I have lived and worked in several countries in Europe and Asia. I have always found that our opportunities to commit cultural gaffes are quite limited and that intercultural communication is not much of a problem. With good will and sincerity, it is actually quite easy to communicate across cultures. The less fuss we make about our cultural differences, usually, the better.
Over the past few years I have had the opportunity to work and have hang out with people from many different countries. I have also had the opportunity to live in Germany for 10 weeks. My experiences agree with Steve Kaufman’s.
I have found that as long as you are polite, act cautiously when you are in unfamiliar territory, and are sincere in what you communicate you will rarely have any problems. I have never had any problems using this approach, but it is possible that someone somewhere has.
I believe the biggest secret in getting to know someone from another culture is to realize that they are a person and to have a sincere interest in their culture. All that you need to do is go up and introduce yourself to them. Let a conversation flow naturally; this should be no problem if you have read something about their country beforehand. At some point they may ask why you spoke with them. You can simply say that you have been interested in [their country] for some time and you overheard their accent. They will probably ask why you are interested in their country, and you can tell them.
Initially they will be very happy to explain about their country to you and to answer questions. As your relationship builds, you will translate into having a normal friendship the same as you would with one of your fellow countrymen. You will pick up far more information in this second phase and can ask a question about anything that catches your attention.
I don’t think making cultural gaffes is a big problem. You may even find out about things to avoid doing or saying while reading about the country. If you are polite and the person realizes that you do not know much, they will usually correct you kindly when a mistake. Their purpose for the correction will be to avoid you embarrassing yourself in front of people with whom you are not good friends.

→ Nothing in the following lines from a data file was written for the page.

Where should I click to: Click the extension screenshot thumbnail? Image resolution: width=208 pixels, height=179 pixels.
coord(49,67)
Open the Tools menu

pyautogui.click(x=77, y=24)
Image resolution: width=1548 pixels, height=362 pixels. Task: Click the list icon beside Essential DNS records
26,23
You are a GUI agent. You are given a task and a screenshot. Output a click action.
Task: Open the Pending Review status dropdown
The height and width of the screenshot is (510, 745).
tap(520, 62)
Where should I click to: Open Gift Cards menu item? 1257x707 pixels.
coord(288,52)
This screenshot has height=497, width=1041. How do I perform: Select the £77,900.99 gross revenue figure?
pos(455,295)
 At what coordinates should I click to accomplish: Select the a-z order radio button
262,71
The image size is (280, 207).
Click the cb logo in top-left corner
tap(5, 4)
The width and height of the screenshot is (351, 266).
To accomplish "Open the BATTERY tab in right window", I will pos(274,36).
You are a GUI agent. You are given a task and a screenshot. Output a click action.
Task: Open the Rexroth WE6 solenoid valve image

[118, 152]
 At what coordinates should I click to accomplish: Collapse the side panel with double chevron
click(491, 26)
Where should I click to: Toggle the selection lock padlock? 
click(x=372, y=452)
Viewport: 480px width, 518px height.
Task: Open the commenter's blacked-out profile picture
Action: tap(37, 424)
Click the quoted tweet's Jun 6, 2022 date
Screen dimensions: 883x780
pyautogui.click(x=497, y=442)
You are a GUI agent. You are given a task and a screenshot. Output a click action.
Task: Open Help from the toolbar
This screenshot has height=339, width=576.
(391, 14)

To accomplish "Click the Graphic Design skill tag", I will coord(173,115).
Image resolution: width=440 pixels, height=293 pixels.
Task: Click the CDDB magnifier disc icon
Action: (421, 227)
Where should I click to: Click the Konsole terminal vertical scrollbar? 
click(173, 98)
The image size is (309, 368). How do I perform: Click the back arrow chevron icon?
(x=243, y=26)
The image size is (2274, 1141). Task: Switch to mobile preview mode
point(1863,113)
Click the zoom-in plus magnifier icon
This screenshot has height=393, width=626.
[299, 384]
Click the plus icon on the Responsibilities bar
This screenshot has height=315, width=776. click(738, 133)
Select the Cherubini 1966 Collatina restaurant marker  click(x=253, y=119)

When I was in Germany I found that when I spoke, people would hear my accent and then maybe ask a few questions about me. My shyness and hesitancy because of my poor command of the German language was far more of a hindrance than any hostility or coldness on the part of the Germans. In America you generally do not just meet people on the street, so I would not recommend doing so in other countries either. If you know someone in the country, he can introduce you to his friends and will probably make it his job to smoothly introduce you to his culture.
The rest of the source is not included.